Mr. C. Sharp has taken down a variant as "Midsummer Fair" in Somersetshire. The words so far as they went were the same, but each verse ended in a jingle instead of names.
[17.] Ye Maidens Pretty. The words and melody from James Parsons. The fullest Broadside version, but very corrupt, is one published at Aberdeen, Ballads, B.M. (1871, f, p. 61); another, shorter, by Williams of Portsea. In both great confusion has been made by some ignorant poetaster in enlarging and altering, so that in many of the verses the rhymes have been lost. This is how the Aberdeen Broadside copy begins—
"You maidens pretty
In country and city
With pity hear,
My mournful tale;
A maid confounded,
In sorrow drownded,
And deeply wounded,
With grief and pain."
In the third line the "pity" has got misplaced, and "sad complain" has been turned into "mournful tale," to the loss of the rhyme. Verse 4 has fared even worse. It runs—
"My hardened parents
Gave special order
That I should be
Close confined be (sic.)
Within my chamber
Far from all danger,
Or lest that I
Should my darling see."
A parody on the song was written by Ashley, of Bath, and sung in "Bombastes Furioso," Rhodes' burlesque, in 1810, to the Irish tune of "Paddy O'Carrol." This appears also in "The London Warbler," 3 vols., N.D., but about 1826, vol. i. p. 80—
"My love is so pretty, so gay, and so witty,
All in town, court, and city, to her must give place.

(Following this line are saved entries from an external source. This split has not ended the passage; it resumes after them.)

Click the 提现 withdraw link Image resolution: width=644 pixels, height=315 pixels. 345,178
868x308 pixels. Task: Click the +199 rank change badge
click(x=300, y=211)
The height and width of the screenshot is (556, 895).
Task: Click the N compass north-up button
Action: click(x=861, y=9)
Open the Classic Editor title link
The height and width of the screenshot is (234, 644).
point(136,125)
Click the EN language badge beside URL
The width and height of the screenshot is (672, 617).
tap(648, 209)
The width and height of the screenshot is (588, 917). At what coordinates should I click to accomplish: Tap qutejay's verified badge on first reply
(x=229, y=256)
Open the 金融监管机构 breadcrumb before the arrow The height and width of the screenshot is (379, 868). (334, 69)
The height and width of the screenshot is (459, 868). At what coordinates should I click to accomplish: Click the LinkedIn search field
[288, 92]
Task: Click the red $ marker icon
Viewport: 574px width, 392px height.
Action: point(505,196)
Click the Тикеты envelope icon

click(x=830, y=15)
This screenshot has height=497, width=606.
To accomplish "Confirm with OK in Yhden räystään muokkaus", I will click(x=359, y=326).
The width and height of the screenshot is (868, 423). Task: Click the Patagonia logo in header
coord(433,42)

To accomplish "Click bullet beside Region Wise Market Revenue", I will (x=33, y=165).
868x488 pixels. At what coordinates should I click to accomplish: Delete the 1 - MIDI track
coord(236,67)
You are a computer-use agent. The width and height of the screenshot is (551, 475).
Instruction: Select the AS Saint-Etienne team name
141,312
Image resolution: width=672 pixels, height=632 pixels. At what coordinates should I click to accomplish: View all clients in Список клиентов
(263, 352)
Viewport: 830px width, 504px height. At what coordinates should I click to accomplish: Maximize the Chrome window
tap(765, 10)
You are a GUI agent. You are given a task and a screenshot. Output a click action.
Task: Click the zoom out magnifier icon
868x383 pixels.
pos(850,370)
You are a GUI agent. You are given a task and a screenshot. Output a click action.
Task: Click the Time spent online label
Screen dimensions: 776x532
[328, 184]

My Lord on the woolsack, his coachman did pull back,
To have a look, full smack, at her pretty face," etc.
A Catnach Broadside, "The Cruel Father and the Affectionate Lovers," is a new version of the original ballad. Words and melody are probably of the Elizabethan age; an air to which this ballad has been recovered from tradition in Surrey resembles ours, and is a corruption of the earlier melody.
The ballad goes back to a remote antiquity. The French have it, a "complainte romanesque," of which Tiersot says: "It was known in past ages, as is shown by a semi-literary imitation, published in a song-book of the beginning of the 17th century. And in our own day, poets and literary men, such as Gerard de Nerval, Prosper Mérimée, M. Auguste Vitu, have given their names to it, having picked it up as a precious thing from oral recitations by the peasants of our provinces." It is the ballad of a princess loving a knight, "qu' n'a pas vaillant six deniers." The King Loys, her father, has imprisoned her in the highest of his towers—
"Elle y fut bien sept ans passés
Sans qu' son pèr' vint la visiter;
Et quand l'y eut sept ans passés,
Son père la fut visiter."—Tiersot, op. cit. p. 20.